Instructions for the task - Rewrite the records below with "toolbar icon" swapped for "toolbar button" and everything else left unchanged. Omit the pictures from your answer.

Dataset entries -
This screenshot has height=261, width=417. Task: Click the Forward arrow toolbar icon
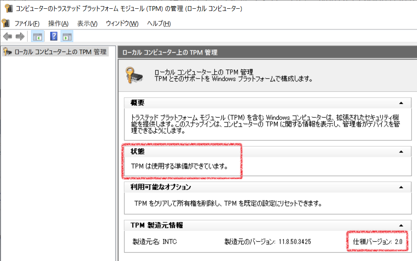pos(20,36)
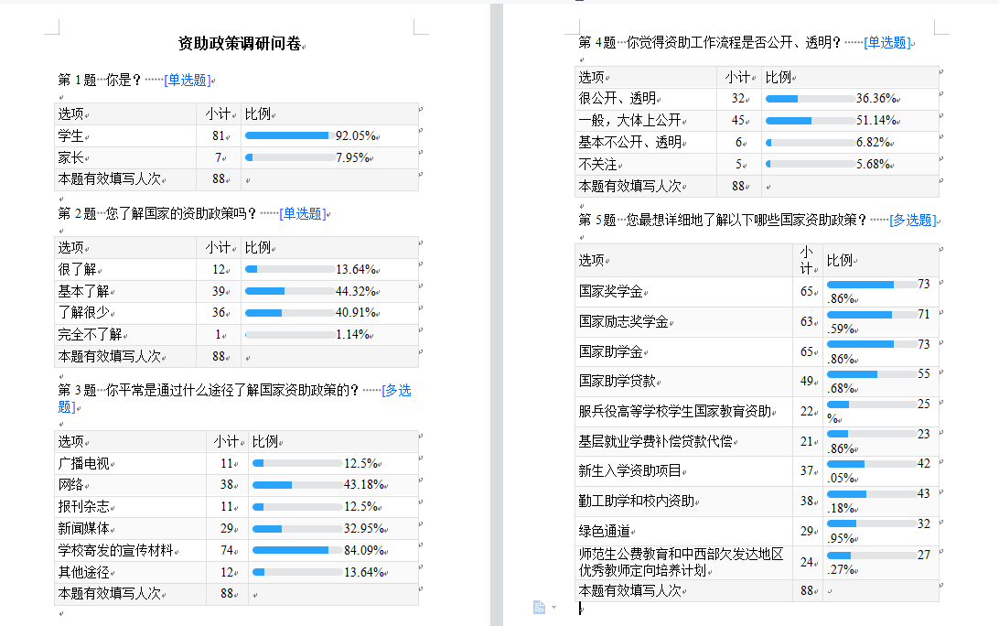Screen dimensions: 999x626
Task: Click the 家长 option cell
Action: pyautogui.click(x=71, y=157)
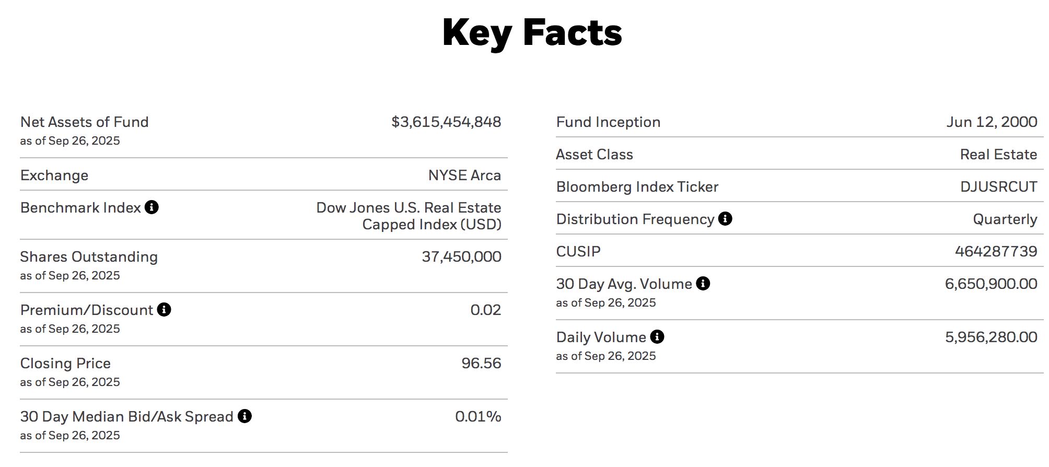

Answer to this task -
This screenshot has height=261, width=417. Task: Click the Forward arrow toolbar button
pos(20,36)
Screen dimensions: 999x626
Task: Click the 家长 option cell
Action: pyautogui.click(x=71, y=157)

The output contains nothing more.